>>>

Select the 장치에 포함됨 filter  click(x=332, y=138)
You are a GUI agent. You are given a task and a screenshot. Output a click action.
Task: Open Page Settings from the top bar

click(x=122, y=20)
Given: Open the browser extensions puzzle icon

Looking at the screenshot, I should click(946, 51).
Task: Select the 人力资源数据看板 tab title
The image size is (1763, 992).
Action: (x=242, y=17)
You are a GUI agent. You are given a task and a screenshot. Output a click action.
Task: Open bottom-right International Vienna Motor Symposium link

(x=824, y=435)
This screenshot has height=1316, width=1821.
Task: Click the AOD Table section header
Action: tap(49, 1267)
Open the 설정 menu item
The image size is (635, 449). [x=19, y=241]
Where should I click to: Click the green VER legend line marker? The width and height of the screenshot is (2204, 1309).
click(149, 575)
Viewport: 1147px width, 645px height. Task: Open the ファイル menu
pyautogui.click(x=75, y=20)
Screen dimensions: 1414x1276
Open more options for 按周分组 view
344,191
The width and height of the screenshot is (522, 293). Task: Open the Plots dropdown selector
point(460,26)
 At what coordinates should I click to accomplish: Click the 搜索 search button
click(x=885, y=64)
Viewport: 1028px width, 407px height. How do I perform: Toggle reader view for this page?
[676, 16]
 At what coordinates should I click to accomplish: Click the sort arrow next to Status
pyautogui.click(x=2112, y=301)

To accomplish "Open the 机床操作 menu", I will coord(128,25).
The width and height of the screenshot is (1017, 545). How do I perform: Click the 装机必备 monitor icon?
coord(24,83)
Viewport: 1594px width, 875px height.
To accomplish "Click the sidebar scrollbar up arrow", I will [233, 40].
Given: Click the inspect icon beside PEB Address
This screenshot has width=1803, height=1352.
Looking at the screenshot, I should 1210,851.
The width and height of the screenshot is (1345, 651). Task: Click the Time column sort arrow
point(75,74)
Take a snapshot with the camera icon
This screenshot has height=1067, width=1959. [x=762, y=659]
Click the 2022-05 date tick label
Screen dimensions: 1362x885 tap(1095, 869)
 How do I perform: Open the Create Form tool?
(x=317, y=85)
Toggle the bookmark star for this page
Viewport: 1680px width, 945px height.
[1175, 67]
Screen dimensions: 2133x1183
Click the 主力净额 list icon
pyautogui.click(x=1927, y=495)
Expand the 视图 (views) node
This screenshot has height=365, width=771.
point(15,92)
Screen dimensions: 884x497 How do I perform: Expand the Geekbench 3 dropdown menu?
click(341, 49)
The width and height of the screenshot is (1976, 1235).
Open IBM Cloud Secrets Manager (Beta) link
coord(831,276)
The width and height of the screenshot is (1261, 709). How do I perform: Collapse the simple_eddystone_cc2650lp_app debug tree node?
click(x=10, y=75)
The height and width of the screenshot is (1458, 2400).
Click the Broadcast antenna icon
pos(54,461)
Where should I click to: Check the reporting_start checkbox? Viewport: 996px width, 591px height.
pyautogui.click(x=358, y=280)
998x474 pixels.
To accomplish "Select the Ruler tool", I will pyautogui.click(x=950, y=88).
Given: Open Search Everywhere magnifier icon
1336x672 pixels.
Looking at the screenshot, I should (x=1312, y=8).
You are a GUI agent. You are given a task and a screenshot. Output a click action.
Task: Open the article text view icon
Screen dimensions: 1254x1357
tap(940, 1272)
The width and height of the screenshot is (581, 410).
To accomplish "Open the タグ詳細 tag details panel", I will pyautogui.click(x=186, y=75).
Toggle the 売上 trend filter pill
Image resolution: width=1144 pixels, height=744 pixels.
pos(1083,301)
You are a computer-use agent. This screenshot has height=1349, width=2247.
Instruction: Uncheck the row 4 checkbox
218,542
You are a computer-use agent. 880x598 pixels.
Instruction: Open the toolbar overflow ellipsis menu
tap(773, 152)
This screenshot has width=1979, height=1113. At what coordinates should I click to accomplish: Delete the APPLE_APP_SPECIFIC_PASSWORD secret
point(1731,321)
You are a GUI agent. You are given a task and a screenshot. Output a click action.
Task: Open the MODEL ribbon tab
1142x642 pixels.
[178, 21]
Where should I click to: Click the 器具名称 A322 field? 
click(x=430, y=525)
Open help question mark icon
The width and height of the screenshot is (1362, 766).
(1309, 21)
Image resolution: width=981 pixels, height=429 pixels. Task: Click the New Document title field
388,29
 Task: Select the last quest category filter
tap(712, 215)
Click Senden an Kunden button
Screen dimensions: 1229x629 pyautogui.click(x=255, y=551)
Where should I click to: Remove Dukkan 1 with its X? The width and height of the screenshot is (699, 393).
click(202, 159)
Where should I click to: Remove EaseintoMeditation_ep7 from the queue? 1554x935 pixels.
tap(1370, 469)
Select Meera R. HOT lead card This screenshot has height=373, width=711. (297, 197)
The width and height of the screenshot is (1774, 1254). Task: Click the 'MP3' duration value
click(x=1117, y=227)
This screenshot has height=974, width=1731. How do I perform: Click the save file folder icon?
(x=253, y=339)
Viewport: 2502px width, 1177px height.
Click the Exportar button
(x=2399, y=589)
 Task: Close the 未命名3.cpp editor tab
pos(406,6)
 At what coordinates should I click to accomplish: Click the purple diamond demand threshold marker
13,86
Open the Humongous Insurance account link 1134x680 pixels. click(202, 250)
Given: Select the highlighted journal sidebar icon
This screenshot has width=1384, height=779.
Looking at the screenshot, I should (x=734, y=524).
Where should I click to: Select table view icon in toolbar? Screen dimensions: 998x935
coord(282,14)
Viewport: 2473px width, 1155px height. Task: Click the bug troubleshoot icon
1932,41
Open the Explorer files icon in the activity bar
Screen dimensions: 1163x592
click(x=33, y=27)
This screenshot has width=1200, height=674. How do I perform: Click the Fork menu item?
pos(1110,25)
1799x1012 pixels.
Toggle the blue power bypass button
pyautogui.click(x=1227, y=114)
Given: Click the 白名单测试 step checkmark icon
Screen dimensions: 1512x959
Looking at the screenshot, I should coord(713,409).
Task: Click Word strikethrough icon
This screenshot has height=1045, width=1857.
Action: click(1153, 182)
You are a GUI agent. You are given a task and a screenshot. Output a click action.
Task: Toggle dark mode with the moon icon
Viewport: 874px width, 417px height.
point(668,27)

<<<

**What to work on**
Wherever "computer" occurs in the entries above, copy the line it sits on.

**Task answer**
You are a computer-use agent. This screenshot has height=1349, width=2247.
You are a computer-use agent. 880x598 pixels.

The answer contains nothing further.